INPUT RECORDS
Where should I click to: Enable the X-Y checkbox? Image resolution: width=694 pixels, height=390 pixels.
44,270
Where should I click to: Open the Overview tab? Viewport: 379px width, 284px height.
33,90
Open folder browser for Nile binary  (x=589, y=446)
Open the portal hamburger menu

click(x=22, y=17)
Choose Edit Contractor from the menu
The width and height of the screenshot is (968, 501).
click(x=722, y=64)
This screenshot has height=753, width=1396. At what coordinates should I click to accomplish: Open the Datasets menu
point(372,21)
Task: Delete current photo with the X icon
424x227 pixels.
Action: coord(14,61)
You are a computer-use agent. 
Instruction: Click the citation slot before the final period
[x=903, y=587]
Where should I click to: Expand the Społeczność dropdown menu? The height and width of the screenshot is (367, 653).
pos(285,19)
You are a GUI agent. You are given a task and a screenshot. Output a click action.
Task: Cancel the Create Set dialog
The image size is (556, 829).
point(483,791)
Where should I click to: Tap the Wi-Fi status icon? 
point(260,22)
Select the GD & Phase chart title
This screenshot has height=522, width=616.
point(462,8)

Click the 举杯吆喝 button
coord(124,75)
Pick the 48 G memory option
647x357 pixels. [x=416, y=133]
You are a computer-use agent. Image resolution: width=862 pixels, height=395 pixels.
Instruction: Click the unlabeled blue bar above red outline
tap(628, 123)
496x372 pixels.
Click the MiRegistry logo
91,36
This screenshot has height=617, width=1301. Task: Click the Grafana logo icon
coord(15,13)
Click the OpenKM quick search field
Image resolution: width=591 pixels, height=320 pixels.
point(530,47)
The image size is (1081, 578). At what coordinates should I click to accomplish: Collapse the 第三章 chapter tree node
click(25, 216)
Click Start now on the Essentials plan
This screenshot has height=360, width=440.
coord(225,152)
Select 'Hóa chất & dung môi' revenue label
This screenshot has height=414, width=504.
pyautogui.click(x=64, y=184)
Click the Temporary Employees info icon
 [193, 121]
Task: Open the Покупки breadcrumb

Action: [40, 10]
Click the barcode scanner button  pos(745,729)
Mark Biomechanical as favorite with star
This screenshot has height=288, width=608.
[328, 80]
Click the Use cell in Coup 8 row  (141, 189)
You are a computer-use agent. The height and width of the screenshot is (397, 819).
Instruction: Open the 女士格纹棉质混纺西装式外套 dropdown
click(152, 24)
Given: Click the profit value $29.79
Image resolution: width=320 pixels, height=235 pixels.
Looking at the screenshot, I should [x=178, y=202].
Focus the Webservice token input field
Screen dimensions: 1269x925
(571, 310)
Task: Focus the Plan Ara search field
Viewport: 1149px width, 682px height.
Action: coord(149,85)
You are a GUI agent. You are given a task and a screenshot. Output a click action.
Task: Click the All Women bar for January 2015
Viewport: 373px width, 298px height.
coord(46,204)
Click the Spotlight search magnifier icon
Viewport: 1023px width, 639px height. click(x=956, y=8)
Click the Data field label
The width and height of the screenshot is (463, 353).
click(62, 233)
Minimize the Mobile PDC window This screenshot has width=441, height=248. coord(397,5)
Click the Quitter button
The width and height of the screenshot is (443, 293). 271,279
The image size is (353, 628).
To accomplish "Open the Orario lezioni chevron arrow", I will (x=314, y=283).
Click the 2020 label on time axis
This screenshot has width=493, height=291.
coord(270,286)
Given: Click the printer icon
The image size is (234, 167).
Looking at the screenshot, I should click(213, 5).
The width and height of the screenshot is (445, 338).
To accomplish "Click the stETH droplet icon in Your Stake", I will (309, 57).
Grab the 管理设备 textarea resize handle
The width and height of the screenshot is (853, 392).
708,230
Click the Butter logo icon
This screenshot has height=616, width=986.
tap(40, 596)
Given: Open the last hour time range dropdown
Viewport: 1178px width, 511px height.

TASK TO COMPLETE
Search the entries above for the word "Focus", and copy every line where it occurs.

EXPECTED ANSWER
Focus the Webservice token input field
Task: Focus the Plan Ara search field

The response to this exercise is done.